In summary it discusses what you should think about when writing a protocol, and list a few tricks for versioning and maintaining backwards and forward compatibility.
If you are really concerned about multiple platforms and language, be sure to take into account endian issues. A binary protocol designed for this use must use network-byte-order, so it needs custom per-data-type serialization functions; you cannot just blindly push C structs into network buffers.
A common solution for this problem at game companies is to have protocol description language or specification in a simple format like XML or python or lua, and then have code generation for each target language that generated packet classes with both data structure and serialization. This specification could use a type system that starts with basic types, then extends to include game-specific types with semantic information, enumerations or more complex structures. For example a data file could look like:
Attack = {
source = 'objectId',
target = 'objectId',
weapon = 'weapon::WEAP_MAIN',
seed = 'int'
}
This could generate code like:
#define PT_ATTACK 10002
class PacketAttack : public Packet {
public:
PacketAttack () : m_packetType(PacketAttack::s_packetType) {}
ObjectId m_source;
ObjectId m_target;
WeaponType m_weapon;
int m_seed;
bool Write(Stream* outStream) {
Packet::Write(outStream);
outStream << m_source;
outStream << m_target;
outStream << m_weapon
outStream << m_seed;
}
bool Read(Stream* inStream);
static const int s_packetType;
};
This does require some more infrastructure.. streams, packet base classes, safe serialization functions..
I want to echo Bill K's suggestion. It's not hard to roll your own protocol.
For the iPhone side, have a look at AsyncSocket which support for delimiter based TCP packets built in, and it's not hard to build a solution which uses packet headers.

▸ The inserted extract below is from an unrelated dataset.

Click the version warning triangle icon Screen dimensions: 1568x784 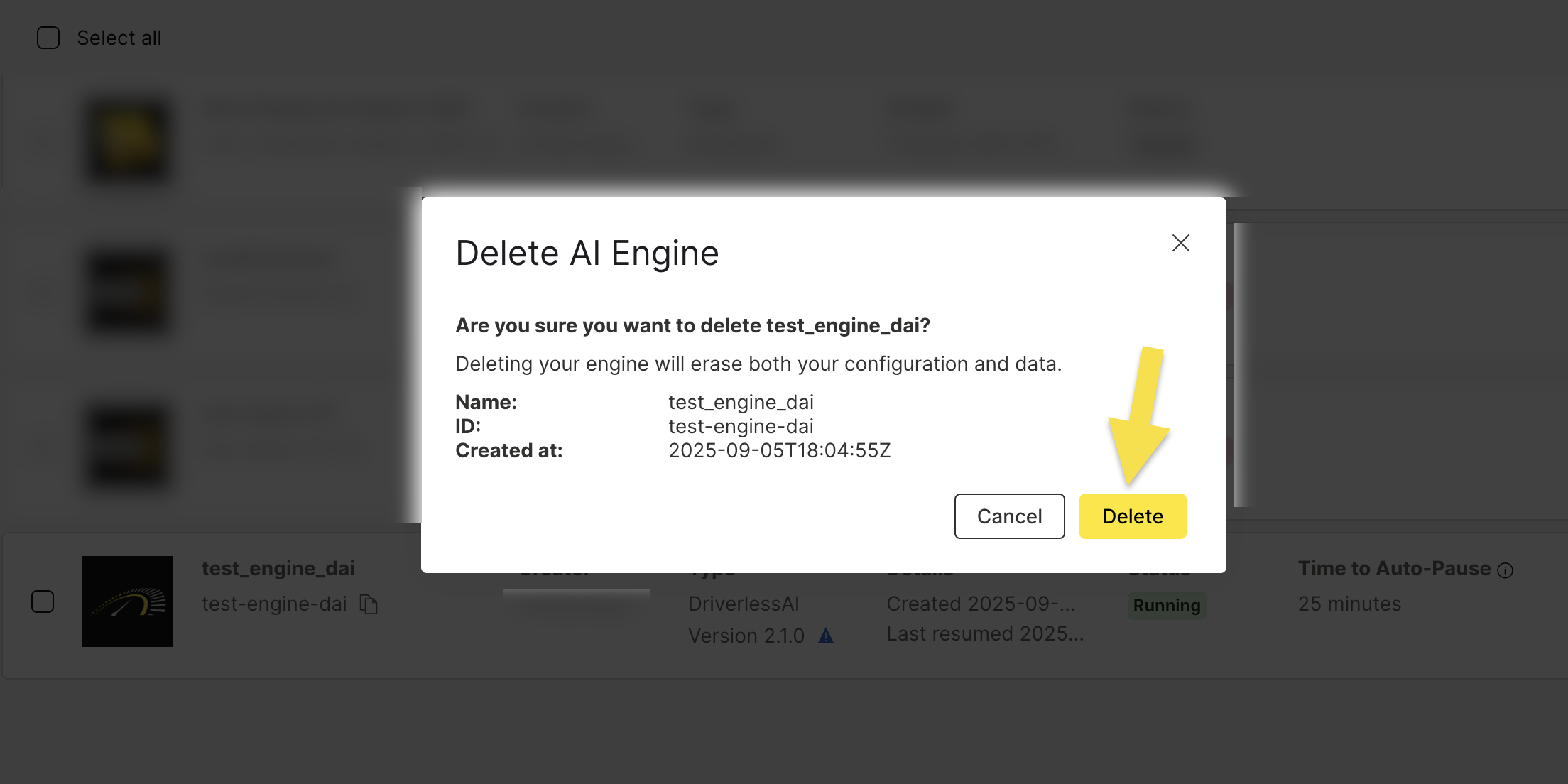pos(826,636)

If you quickly want to have a testserver to play against AsyncSocket on the iPhone, you can look at Naga (for the java server part) which has ready made stuff both for delimiter based packets and packets with headers. Naga was partially written with networked games in mind.
I disagree with "roll your with simple delimited strings approach": question is, what exactly would be the benefit? Getting to write and maintain more code?
The only reasons I could see would be lack of tool support (writing for some odd platform), or specific (very) hard performance or message size constraints.
Or, sometimes, really wanting to write a format -- that's ok, but it must be an explicit reason.
Depending on exact needs I would suggest considering JSON, since it can read and write arbitrary messages; has good object binders for Java (just like xml), is easier to read than binary formats, and is all around "good enough" for many use cases.
If message size is very important, Protobuf can work well -- while its size is not always as small as gzipped alternatives (gzip+xml, gzip+json compress very well), it's usually close.
ASN.1 fits the definition of "good general purpose binary network protocol definition framework". It's also standardized by ITU-T, so there's a lot of existing tools and libraries for various languages.
The DER encoding is suitable for efficient network communications, the XER encoding for human-readable (and writable) permanent storage.
Because you want to use different languages and also because you want something clean/small, I suggest the protocol buffers of google. You need a pre-compile part for the RPC but I really think that's the best option when you begin to mix different languages.. Here's the link: http://code.google.com/apis/protocolbuffers/docs/overview.html
Why not implement UDP directly? Your question mostly mentions what you don't want.. What further form of abstration do you want on top of UDP?
Download the Quake III sourcecode and see how they frame game updates over UDP?
The IP protocol has been designed to support multiple devices/OSes in a uniform way, isn't this what you ask for?
What protocol has implementations across a huge range of systems, hmm, IP perhaps?